What if you were kidnapped by a group of suited men with guns and had a powerful and valuable drug surgically implanted in your stomach? And what if this led to you becoming the most intelligent person in the history of the world? I’m not sure mankind would be ready for it, something Oscar-winner Morgan Freeman could attest to, since he uses that line, yet again, this time as a professor of Neuroscience, in “Lucy”. And the “drug problem” is exactly what happens to Scarlett Johansson, who plays the title character in this latest sci-fi action thriller from writer/director Luc Besson (“The Fifth Element”).

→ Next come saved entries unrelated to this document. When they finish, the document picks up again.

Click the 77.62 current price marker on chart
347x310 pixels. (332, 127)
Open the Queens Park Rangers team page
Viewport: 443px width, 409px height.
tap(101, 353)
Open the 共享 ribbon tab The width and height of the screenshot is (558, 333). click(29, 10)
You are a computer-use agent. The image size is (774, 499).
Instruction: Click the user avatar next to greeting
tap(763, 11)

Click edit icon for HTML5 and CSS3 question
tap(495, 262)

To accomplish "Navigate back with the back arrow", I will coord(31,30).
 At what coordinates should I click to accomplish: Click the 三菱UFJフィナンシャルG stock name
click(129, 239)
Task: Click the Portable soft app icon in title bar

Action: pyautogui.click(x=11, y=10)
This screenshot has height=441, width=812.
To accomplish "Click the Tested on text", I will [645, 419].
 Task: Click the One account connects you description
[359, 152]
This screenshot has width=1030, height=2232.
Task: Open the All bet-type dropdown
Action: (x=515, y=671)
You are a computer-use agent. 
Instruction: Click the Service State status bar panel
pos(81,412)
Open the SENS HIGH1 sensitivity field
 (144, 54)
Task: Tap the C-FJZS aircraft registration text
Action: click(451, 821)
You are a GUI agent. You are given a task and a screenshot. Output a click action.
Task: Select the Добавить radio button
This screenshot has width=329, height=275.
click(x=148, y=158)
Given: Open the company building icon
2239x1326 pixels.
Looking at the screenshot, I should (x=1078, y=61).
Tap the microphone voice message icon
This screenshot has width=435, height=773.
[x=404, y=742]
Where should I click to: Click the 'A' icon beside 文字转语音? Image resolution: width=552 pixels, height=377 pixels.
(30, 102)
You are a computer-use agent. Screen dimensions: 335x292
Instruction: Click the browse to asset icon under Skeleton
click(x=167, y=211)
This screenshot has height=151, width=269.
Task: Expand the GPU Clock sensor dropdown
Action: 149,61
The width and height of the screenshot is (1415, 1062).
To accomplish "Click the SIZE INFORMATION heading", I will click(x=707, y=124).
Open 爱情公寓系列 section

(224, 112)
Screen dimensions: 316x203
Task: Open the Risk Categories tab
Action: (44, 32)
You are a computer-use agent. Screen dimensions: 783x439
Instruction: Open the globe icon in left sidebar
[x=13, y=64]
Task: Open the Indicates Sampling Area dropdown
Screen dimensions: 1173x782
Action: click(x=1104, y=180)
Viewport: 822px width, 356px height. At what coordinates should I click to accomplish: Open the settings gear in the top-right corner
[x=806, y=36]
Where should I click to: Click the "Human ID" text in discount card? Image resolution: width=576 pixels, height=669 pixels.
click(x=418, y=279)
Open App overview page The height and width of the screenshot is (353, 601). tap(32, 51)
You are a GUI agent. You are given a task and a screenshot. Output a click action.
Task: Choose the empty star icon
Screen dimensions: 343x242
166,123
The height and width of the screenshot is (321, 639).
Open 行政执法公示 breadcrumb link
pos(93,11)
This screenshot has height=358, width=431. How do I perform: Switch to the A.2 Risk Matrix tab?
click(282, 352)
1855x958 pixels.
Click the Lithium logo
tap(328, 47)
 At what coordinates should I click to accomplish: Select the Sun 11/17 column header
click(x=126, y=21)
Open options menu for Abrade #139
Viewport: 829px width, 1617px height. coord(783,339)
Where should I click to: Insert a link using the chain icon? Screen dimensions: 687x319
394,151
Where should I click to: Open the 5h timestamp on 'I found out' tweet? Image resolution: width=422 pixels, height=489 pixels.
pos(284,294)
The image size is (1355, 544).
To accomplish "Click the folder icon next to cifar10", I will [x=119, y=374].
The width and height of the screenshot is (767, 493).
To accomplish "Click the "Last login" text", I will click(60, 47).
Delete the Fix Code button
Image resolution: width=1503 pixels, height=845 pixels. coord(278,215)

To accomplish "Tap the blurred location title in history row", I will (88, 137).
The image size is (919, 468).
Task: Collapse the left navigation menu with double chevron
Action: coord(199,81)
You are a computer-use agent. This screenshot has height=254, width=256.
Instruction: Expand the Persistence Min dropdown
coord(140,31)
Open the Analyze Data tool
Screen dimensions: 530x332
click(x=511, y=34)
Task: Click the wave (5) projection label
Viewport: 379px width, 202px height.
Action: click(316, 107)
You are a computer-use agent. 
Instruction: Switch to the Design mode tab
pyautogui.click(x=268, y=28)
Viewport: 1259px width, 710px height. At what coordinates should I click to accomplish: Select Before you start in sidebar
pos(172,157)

Once Lucy realizes that the CPH4 leaking from the bag is messing with her brain and bodily functions, she gets it removed. But not before her brain power expands from about 10% (the current maximum for humans) to more than 20%, the equal of dolphins, according Freeman’s Dr. Norman. And that’s just the start. Meantime, the drug smugglers are out to find Lucy and get their drugs back, while she’s out for revenge, more drugs (to feed her new, unique habit) and to share her new-found discoveries with the professor.
“Lucy” begins very slowly. The set-up, in which Lucy and a former boyfriend
contemplate which of them will deliver a briefcase to a man in a hotel,
is painful to watch as it drags on way too long. Besson must have given the movie’s editor the day off when they were cutting the first 10 minutes. And things
don’t get much better with Johansson’s over-the-top scenes that lead to the implanting of the drugs. But once the CPH4 kicks-in, so does the actress’ performance and the film. Johansson as a ruthless, emotionless killing machine works quite nicely. A car chase through the streets of Paris is
the most genuinely entertaining sequence in the entire movie.
Besson takes some risks with “Lucy”, the first being the actual concept, which expands into theories on evolution, human existence and the future of the species. He gets very creative with imagery, using cut-away videos of animals in nature, outer space and microscopic findings. There are touches of “2001: A Space Odyssey”, “The Matrix”, “Inception”, and in one particular section, a montage right out of “The Tree of Life” (but it makes much more sense here). A few of the theories will be easy for audiences to accept. The rest, including speeches on why we were created and our ultimate destiny, is no more than sci-fi movie mumbo-jumbo.
The biggest problem with “Lucy” is that with all the crazy concepts and Lucy’s wild antics, there are no true surprises. “Lucy” is too straightforward, with
hardly any pulse-raising moments or emotional highs. The climax seems very rushed and the pay-off is forced and a little hokey. Johansson and Freeman are together for only two extended scenes, in yet another “extended cameo” performance for the veteran actor. This is a rare starring role for Johansson. Unfortunately the role limits her opportunities to show she can truly dominate a film.
“Lucy” is rated R for some strong action/violence. It’s appropriate for teens and up. The premise makes it intriguing enough to keep your interest, but in the end, it’s not nearly as satisfying, memorable or groundbreaking as Besson intended it to be.
On The Official LCJ Report Card, “Lucy” gets a C.